- **Excerpt to read**
# # # #
Scientific classification
- Kingdom: Plantae
- Clade: Embryophytes
- Clade: Tracheophytes
- Clade: Spermatophytes
- Clade: Angiosperms
- Clade: Monocots
- Order: Asparagales
- Family: Orchidaceae
- Subfamily: Epidendroideae
- Genus: Octomeria
- Species: O. oncidioides
- Binomial name: Octomeria oncidioides Luer

= Octomeria oncidioides =

- Genus: Octomeria
- Species: oncidioides
- Authority: Luer
- Conservation status: CITES_A2

Species of flowering plant

Octomeria oncidioides is a species of flowering plant in the family Orchidaceae. It is an epiphyte native to Bolivia and Ecuador. The species was described in 2003, and is listed in Appendix II of CITES.
# # # #
- **Record extracts**
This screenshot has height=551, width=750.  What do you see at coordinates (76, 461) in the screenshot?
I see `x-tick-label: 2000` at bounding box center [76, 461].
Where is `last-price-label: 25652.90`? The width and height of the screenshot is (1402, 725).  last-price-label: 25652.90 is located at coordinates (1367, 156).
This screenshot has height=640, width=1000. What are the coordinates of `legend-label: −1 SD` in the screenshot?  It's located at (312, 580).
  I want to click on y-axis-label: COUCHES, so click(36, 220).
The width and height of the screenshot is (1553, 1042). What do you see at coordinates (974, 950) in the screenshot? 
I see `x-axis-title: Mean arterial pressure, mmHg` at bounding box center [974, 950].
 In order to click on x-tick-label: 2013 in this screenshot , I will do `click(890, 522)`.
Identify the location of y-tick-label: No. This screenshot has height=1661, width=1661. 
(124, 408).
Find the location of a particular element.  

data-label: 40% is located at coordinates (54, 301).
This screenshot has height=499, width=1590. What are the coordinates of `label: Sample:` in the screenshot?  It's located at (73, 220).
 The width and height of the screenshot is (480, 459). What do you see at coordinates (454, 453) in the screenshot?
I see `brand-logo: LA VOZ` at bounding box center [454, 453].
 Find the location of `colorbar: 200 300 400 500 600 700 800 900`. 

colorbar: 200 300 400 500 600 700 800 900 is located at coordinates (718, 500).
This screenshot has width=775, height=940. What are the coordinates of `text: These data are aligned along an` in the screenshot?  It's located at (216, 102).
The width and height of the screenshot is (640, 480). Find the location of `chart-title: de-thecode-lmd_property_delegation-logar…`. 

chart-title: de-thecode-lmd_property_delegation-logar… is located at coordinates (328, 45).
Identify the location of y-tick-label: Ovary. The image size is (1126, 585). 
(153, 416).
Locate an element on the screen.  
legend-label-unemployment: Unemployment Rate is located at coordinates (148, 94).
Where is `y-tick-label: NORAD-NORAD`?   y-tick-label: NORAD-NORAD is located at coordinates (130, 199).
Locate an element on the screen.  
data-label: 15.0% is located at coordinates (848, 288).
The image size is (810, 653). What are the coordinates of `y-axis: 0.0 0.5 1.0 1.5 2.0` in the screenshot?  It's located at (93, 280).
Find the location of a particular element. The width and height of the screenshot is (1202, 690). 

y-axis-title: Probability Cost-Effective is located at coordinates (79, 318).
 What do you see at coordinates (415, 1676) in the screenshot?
# # # #
- **Using the information**
1. List every clade named in the scientific classification of the text on Octomeria oncidioides.
2. According to the text on Octomeria oncidioides, in what year was the species described?
3. Render this sentence from the text on Octomeria oncidioides in Spanish: "It is an epiphyte native to Bolivia and Ecuador."

- **Exercise answers**
1. Embryophytes, Tracheophytes, Spermatophytes, Angiosperms, Monocots

2. 2003

3. Es una epífita nativa de Bolivia y Ecuador.